Add, --file-pin PIN, if you want to output an encrypted file. Use, softhsm
--help, for more info.


## Converting Keys to/from BIND

The softhsm-keyconv tool can convert keys between BIND .private-key format and
PKCS#8 key file format.

### Convert from BIND .private to PKCS#8

Keys used for DNSSEC in BIND can be converted over to PKCS#8. Thus possible to
import them into SoftHSM.

    softhsm-keyconv --topkcs8 --in Kexample.com.+007+05474.private --out rsa.pem

Add, --pin PIN, if you want an encrypted PKCS#8 file. Use, softhsm-keyconv
--help, for more info.

### Convert from PKCS#8 to BIND .private and .key

PKCS#8 files can be converted to key used for DNSSEC signing in BIND. The
public key is also saved to file.

    softhsm-keyconv --tobind --in rsa.pem --name example.com. --ttl 3600 \
                    --ksk --algorithm RSASHA1-NSEC3-SHA1

Add, --pin PIN, if you the PKCS#8 file is encrypted.
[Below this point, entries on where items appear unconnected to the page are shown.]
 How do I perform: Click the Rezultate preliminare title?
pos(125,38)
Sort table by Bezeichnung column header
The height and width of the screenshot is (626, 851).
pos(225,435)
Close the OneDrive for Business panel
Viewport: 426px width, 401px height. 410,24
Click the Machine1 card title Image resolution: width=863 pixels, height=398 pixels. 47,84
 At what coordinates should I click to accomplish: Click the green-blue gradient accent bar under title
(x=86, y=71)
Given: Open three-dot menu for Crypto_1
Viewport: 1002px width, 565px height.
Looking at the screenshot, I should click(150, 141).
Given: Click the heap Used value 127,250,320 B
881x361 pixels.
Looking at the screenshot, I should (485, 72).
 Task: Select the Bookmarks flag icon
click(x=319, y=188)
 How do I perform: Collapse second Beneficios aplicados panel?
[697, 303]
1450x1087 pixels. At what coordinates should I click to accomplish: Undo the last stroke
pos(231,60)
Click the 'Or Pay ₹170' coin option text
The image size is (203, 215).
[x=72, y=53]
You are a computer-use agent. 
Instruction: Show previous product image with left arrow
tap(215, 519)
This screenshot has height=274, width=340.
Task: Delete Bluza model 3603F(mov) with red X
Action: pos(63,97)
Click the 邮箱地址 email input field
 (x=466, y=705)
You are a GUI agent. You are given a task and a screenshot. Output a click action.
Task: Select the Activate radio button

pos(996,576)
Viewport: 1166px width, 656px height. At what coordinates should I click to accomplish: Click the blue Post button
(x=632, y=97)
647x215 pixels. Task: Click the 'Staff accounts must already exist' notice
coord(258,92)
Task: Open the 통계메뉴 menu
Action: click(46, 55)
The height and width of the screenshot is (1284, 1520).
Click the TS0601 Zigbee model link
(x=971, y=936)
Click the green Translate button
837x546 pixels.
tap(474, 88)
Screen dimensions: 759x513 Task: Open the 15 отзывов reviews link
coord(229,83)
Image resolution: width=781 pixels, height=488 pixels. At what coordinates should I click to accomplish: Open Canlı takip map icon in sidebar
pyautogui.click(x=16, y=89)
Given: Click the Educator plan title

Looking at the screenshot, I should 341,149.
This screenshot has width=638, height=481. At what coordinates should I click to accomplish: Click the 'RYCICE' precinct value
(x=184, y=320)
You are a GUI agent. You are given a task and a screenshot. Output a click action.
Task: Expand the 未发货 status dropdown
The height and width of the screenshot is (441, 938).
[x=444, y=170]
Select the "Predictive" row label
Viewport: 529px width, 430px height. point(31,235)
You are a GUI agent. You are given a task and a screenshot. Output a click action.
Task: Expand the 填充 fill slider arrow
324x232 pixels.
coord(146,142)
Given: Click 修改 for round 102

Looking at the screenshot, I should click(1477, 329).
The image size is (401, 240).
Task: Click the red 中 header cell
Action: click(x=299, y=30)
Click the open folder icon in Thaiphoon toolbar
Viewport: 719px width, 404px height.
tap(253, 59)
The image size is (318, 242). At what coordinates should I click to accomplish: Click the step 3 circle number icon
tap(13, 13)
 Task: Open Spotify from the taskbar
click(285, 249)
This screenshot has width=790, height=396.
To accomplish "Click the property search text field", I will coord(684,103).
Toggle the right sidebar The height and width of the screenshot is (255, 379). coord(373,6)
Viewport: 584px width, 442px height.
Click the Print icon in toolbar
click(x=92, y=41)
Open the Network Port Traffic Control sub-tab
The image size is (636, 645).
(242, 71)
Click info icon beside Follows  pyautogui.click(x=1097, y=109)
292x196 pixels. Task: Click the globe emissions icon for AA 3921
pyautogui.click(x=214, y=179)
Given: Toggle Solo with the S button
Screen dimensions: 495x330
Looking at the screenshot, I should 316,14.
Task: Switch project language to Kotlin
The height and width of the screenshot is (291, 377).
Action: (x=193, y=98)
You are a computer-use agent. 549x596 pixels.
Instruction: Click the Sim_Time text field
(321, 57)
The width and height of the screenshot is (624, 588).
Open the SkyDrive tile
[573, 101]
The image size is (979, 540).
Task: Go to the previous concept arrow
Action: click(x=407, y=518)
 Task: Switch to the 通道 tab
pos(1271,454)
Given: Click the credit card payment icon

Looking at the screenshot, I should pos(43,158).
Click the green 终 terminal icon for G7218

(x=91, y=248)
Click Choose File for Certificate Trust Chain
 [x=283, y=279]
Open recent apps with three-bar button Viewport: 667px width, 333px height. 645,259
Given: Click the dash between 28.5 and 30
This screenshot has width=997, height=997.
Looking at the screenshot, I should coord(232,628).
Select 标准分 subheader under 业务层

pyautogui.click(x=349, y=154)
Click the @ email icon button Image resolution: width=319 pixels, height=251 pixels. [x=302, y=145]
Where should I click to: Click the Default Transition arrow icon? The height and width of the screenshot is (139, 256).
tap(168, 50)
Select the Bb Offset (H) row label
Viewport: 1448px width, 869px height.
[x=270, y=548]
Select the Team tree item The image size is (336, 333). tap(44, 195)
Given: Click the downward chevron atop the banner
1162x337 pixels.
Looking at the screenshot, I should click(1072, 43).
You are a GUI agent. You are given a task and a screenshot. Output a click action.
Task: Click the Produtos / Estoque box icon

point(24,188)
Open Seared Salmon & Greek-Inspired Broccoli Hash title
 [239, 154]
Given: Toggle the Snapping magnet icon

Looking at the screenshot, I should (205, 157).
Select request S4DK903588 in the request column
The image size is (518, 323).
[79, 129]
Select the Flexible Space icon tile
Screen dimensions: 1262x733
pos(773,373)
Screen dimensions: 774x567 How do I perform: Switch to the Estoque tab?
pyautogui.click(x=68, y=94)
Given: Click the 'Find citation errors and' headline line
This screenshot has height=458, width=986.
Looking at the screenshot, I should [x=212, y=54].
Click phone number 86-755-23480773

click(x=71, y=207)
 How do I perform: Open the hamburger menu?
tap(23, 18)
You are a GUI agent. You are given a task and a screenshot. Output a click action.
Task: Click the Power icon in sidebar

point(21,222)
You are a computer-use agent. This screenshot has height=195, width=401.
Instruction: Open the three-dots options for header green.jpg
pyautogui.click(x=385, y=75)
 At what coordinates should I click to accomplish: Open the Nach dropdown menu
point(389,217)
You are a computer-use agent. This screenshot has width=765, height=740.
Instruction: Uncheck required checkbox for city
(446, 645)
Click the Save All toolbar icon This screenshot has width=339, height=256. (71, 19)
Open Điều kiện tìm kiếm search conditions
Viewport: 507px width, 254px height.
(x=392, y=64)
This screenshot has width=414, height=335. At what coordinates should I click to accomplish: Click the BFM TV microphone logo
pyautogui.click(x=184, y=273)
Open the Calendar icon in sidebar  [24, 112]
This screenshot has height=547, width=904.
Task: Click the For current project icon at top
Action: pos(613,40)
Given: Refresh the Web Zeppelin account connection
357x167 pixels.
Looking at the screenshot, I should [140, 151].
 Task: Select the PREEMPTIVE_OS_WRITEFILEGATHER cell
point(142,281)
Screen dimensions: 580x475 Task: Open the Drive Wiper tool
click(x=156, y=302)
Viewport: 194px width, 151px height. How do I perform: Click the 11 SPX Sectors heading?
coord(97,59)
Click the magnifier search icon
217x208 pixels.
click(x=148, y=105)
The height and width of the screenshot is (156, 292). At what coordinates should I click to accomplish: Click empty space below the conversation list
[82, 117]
Use, softhsm-keyconv
--help, for more info.

The following files will be created in this example:

    Kexample.com.+007+05474.private
    Kexample.com.+007+05474.key


## Backup

A token can be backed up by issuing the command:

    sqlite3 PATH-TO-YOUR-TOKEN ".backup copy.db"

Copy the "copy.db" to a secure location. To restore the token, just copy the
file back to the system and add it to a slot in the file softhsm.conf.

If you are using SQLite3 version < 3.6.11, then you have to use the command
below. But it will not copy the "PRAGMA user_version", which is used by SoftHSM
for versioning. So you have to do that manually. In this case the version
number is 100.

    sqlite3 PATH-TO-YOUR-TOKEN .dump | sqlite3 copy.db
    sqlite3 copy.db "PRAGMA user_version = 100;"

Some attributes in the PKSC#11 API are defined as CK_ULONG, unsigned long
integer, where the length of the data depends on the architecture (32-bit,
64-bit). The attributes are stored directly in the database. The database can
thus not be moved between two systems with different architectures.